La vendedora rondaba por el fondo y no controlaba a los futuros compradores. Levanté The grifters, de Jim Thompson, y recuperé el perdido tomo de Carver. Pagué y salí feliz de la bookshop.

Afuera estaban Bruno y mi esposa. Bruno hacía girar las lentas ruedas de un camión de juguete en la madera de un banco. Y mi mujer miraba hacia el alto mástil de la iglesia de Burlington. Ambos, abstraídos, disfrutaban del límpido cielo.

Nos fuimos al lago. El calor era intenso y tuve que alzar a Bruno porque estaba exhausto.
Pasamos la siesta en el puerto, en medio de los juegos infantiles, escuchando el canto agudo de las aves sigilosas que merodeaban el agua quieta.Volvimos al centro. Yo tenía los poemas en el bolso: el libro latía con el ritmo de un corazón en peligro.

Al atardecer, subimos al bus interurbano. Nos dejó en el predio del College cuando el sol se escondía en las curvas insinuantes del campo.

Me di un baño rápido y encendí la televisión. Un conductor borracho daba las noticias principales. Un deportista trataba de acertar con el bate de beisbol.

Comimos unas papas fritas y unas hamburguesas apresuradas. Bruno se durmió tarde, casi a las 11. Mi esposa se lavó los dientes, prolija, y se tiró, cansada. Se durmió al instante.

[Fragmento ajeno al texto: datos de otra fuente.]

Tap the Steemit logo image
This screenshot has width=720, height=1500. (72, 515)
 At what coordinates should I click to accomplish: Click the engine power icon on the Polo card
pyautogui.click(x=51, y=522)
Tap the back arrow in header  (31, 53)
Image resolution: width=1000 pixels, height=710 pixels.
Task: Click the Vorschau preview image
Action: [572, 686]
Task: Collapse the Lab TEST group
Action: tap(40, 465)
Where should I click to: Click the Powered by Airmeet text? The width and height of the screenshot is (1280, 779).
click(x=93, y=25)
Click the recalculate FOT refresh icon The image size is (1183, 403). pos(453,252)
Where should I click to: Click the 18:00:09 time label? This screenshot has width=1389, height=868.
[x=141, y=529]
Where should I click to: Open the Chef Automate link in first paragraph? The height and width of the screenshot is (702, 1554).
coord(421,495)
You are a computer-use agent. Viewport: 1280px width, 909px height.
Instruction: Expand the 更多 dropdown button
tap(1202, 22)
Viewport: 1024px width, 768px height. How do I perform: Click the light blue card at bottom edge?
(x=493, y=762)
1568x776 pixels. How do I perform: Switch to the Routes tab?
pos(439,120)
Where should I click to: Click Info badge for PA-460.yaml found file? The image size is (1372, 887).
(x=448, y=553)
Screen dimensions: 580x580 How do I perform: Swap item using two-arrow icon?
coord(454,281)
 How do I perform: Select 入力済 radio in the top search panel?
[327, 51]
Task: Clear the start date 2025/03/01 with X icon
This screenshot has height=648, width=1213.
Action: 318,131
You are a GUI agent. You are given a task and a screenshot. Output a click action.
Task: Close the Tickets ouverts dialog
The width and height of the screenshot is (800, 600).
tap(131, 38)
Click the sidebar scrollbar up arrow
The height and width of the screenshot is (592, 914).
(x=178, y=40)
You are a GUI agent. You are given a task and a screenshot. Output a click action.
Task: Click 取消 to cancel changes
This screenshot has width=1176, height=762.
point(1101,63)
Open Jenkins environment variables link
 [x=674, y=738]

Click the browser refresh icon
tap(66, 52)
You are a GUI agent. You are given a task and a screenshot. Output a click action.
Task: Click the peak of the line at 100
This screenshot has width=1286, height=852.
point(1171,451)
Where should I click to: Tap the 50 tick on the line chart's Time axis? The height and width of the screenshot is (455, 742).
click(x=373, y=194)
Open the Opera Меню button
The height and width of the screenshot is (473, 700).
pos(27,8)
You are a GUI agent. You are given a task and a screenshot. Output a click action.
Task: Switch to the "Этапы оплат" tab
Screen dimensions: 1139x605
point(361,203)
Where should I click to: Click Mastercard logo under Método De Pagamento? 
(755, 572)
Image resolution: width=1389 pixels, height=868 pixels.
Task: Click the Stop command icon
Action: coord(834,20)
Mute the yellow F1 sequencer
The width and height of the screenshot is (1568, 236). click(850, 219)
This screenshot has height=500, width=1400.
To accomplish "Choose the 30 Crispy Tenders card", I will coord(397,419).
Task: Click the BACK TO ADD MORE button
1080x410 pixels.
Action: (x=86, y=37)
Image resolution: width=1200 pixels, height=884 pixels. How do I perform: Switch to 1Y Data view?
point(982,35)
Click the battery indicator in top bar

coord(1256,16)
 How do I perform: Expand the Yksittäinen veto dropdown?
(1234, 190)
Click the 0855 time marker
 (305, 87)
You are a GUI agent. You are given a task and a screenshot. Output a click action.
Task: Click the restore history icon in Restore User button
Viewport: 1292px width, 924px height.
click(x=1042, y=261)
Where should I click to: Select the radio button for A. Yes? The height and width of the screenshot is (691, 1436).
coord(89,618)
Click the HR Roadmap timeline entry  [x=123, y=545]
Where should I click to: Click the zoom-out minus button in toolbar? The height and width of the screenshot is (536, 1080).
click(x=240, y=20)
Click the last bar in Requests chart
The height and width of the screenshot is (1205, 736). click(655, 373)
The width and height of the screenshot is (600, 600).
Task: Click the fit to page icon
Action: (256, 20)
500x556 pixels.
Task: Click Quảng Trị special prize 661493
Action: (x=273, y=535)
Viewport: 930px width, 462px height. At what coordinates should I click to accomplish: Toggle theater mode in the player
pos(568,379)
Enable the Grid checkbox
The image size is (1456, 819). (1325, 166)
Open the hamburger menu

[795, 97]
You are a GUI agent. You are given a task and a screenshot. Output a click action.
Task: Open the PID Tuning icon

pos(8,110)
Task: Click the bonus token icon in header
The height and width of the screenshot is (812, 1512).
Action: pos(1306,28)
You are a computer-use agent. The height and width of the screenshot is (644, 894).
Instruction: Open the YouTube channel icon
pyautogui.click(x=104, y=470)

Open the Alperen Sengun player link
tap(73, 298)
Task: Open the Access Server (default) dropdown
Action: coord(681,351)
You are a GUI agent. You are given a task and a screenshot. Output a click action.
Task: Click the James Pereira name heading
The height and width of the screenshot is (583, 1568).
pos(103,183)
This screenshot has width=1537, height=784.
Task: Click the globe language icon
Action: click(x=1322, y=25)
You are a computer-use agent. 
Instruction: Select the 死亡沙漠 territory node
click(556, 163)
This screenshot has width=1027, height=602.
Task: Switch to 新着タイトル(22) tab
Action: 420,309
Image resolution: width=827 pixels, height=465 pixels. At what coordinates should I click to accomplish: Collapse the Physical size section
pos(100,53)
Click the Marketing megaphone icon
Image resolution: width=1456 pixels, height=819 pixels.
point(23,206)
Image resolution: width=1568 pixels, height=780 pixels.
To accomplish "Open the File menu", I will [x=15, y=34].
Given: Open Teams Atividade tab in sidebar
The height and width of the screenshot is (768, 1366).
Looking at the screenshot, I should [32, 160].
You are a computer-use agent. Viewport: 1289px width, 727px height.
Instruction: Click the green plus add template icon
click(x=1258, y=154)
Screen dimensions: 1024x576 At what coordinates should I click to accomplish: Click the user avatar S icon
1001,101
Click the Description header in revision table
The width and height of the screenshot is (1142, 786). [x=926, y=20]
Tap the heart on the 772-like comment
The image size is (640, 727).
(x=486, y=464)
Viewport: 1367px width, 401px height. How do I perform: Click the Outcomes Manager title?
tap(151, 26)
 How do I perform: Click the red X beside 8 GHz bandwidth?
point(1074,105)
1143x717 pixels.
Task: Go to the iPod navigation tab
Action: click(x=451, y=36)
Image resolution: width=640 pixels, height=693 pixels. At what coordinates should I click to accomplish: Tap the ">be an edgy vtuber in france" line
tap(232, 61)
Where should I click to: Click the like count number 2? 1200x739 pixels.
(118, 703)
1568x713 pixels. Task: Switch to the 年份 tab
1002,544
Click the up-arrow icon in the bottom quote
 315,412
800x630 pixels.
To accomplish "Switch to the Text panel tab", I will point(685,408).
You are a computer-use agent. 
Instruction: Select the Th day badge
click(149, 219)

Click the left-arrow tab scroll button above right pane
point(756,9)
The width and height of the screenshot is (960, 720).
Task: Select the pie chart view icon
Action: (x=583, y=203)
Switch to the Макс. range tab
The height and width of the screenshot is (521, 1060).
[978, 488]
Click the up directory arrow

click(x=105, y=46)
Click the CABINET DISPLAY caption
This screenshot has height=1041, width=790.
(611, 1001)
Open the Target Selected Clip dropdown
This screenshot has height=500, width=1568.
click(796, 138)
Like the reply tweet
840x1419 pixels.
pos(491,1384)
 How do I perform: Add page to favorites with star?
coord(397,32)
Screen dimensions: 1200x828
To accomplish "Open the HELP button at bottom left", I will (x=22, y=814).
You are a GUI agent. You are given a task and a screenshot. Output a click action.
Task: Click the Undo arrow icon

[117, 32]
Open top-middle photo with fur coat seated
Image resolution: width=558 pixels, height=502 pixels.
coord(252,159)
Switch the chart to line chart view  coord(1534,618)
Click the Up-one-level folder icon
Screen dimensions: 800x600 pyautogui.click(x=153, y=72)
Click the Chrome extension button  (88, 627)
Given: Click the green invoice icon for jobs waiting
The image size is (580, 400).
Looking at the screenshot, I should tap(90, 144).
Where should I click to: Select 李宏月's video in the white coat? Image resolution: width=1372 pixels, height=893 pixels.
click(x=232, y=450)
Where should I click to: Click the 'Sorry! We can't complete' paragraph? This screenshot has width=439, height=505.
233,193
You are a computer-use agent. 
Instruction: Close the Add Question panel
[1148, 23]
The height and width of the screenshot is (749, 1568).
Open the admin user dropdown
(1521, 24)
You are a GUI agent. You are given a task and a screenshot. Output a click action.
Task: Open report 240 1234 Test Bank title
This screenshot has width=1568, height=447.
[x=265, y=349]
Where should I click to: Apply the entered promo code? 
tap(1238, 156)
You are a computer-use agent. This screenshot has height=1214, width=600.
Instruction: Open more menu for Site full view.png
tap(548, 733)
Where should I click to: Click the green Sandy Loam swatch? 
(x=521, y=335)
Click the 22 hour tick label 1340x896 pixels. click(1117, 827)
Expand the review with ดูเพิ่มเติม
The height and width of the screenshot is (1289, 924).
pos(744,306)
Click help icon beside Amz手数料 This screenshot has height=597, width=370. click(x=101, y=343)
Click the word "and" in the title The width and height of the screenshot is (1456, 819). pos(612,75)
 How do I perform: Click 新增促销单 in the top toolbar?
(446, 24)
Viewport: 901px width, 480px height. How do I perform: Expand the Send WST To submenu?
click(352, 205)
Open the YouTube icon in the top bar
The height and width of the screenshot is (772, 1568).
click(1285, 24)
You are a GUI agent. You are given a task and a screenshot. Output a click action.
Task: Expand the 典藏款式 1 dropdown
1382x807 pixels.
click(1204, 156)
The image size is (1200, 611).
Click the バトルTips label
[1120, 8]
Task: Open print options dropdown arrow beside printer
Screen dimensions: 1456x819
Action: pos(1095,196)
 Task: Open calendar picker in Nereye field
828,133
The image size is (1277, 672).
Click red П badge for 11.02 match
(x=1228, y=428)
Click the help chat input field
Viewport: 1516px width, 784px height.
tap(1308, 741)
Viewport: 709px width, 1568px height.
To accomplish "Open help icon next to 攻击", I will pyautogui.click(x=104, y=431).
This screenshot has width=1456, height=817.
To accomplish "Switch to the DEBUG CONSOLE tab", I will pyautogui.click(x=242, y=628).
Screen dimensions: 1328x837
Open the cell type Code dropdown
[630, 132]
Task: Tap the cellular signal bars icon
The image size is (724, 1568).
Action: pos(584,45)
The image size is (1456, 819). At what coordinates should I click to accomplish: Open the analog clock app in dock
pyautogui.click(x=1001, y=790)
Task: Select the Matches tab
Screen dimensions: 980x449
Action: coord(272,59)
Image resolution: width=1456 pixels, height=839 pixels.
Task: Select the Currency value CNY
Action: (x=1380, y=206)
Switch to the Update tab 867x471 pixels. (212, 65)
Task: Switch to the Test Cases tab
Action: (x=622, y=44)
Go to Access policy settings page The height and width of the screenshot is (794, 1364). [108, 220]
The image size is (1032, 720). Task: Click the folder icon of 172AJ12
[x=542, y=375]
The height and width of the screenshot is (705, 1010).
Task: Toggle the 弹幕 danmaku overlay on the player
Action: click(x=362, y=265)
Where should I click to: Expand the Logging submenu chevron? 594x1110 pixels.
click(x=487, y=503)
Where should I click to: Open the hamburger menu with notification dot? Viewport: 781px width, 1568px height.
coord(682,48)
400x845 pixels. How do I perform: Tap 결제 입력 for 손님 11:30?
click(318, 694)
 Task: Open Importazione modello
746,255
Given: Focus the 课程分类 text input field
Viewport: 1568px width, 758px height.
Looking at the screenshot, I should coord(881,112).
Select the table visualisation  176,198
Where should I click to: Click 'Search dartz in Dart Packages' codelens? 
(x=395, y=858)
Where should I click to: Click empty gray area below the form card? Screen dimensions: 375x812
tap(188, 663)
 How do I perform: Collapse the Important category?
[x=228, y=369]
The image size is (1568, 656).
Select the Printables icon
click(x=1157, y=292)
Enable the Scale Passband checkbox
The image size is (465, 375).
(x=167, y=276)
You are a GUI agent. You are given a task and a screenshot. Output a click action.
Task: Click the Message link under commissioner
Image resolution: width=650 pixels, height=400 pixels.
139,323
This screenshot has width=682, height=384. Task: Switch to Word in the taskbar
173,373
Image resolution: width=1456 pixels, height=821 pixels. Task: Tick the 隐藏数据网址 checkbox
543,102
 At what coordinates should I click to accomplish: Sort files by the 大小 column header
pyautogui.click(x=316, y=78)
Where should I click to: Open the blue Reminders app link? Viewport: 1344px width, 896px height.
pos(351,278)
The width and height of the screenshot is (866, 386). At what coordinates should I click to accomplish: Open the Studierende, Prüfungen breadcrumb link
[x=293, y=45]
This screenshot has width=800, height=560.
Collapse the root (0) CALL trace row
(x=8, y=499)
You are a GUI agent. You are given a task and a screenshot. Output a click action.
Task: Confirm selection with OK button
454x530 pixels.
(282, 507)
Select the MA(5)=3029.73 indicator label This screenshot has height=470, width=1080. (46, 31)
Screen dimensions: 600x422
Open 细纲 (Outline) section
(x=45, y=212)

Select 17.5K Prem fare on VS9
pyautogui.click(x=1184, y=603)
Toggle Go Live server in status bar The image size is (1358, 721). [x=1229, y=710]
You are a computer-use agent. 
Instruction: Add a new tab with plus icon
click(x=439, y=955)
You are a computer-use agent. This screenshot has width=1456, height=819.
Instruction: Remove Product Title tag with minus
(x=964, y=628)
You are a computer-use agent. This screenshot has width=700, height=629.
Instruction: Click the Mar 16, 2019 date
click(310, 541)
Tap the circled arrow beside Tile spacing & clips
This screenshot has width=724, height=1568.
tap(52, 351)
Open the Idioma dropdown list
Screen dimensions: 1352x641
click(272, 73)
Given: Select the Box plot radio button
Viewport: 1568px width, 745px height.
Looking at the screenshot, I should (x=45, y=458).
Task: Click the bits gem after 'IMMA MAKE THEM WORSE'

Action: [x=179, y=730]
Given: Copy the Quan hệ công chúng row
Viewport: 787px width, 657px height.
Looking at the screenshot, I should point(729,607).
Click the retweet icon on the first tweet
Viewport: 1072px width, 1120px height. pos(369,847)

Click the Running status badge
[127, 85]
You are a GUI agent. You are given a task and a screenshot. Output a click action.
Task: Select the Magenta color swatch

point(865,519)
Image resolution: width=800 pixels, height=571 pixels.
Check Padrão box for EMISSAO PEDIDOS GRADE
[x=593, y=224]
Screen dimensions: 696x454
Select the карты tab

A la medianoche, el silencio era atronador. Todos dormían.

Encendí una pequeña linterna y la acomodé en medio de las sábanas blancas. El ventilador atronaba en el cuarto, como el helicóptero en el inicio de Apocalypse now.

Saqué el tomo de Carver y leí:

The break in the clouds. The blue
Outline of the mountains.
Dark yellow of the fields.
Black river. What am I doing here,
lonely and filled with remorse?
I go on casualy eating from the bowl
of raspberries. If I were died,
I remind myself, I wouldn`t
be eating them. It`s not so simple.
It is that simple.

(El claro entre las nubes. La azul
silueta de las montañas.
Los oscuros amarillos de los campos.
El negro río. ¿Qué hago yo aquí
solo y cargado de culpas?
Yo estoy comiendo de un bowl
las frambuesas. Si estuviera muerto,
me recuerdo a mí mismo, no podría
comerlas. Esto no es tan simple.
Esto es así de simple.)

El fulgor nocturno de los versos limpios y escépticos me acompañó en el sueño.


Este texto forma parte del libro Ciudades escritas, publicado por la editorial EDUVIM, Córdoba, Argentina, 2015.